One of the most frustrating side effects of certain cancer treatments is neuropathy. Neuropathy is characterized by burning and tingling in the hands and feet. It is caused by nerve damage due to some types of chemotherapy. New research suggests that a Japanese herbal medicine called Goshajinkigan (GJG), may help minimize, and possibly prevent, neuropathy.
For the study, researchers in Japan examined rates of neuropathy in 90 patients with advanced (metastatic) colorectal cancer who had received chemotherapy that included the medication oxaliplatin. Oxaliplatin is one of the types of chemotherapy most likely to cause nerve damage that leads to neuropathy. The 90 patients had received their chemotherapy in one of four ways:
- Group A: Along with 7.5 grams per day of Goshajinkigan (GJG) herbal medication, taken orally (by mouth)
- Group B: Along with 1 gram each of calcium gluconate and magnesium sulfate, given intravenously, before each chemotherapy treatment
- Group C: Along with combined GJG and calcium gluconate and magnesium sulfate therapies
- Group D: Alone, without either GJG or calcium gluconate and magnesium sulfate
The researchers report that:
- 50% of people in Group A experienced neuropathy
- 100% of people in Group B experienced neuropathy
- 78.9% of people in Group C experienced neuropathy
- 91.7% of people in Group D experienced neuropathy
Only the people who received their chemotherapy with GJG herbal medication alone, had a significantly lower overall rate of neuropathy compared with no herbal medication or calcium/magnesium therapy. The authors concluded that giving GJG herbal medication along with oxaliplatin can reduce the rate of neuropathy. In this study, GJG reduced the rate of neuropathy by half.
Is GJG for You?
Goshajinkigan (GJG) is a Japanese herbal preparation that can contain up to 10 different herbs. For this reason, it may be difficult to obtain exactly the same herbal formula that was used in this study. If you are going to be receiving chemotherapy that can cause neuropathy, talk to your doctor about all of the options available for managing and preventing this side effect. There are medications that may help and other dietary supplements that are more easily obtained in the US, such as glutamine (a protein supplement).
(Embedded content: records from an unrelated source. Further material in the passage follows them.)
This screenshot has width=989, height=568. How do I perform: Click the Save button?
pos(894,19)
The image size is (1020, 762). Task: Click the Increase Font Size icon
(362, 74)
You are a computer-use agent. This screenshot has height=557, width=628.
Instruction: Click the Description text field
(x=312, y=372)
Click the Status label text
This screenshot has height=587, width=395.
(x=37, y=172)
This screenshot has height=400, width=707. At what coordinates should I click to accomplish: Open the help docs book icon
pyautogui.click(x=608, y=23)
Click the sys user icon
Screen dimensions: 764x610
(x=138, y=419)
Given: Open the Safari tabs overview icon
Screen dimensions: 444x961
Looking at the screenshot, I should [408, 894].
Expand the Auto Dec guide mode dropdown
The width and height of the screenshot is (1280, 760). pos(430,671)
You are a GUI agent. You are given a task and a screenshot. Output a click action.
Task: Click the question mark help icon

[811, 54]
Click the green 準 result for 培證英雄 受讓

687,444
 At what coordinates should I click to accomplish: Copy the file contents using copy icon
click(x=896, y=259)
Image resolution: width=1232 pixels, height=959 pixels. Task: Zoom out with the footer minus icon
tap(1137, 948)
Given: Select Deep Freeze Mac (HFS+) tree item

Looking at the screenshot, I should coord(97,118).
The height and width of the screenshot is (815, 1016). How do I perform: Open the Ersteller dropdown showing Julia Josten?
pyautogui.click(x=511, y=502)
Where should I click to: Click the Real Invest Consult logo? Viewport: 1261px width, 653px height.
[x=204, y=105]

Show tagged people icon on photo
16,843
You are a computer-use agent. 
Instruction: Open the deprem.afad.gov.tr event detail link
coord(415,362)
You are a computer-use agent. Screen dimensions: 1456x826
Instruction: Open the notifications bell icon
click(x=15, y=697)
It's unlikely that your doctor will have heard of Goshajinkigan, because it is not regularly used or available in the US. You can print out a copy of this research and share it with your doctor. He or she may be able to contact the study authors to find out more about Goshajinkigan and where it may be available for purchase.
If you plan to take any over-the-counter (OTC) medications or dietary supplements, always talk to your doctor first. Some OTCs and supplements can interfere with chemotherapy, making it less effective or more toxic. For this reason, it's vital that you work with your medical team to decide which therapies, including supplements and OTCs, are best for you.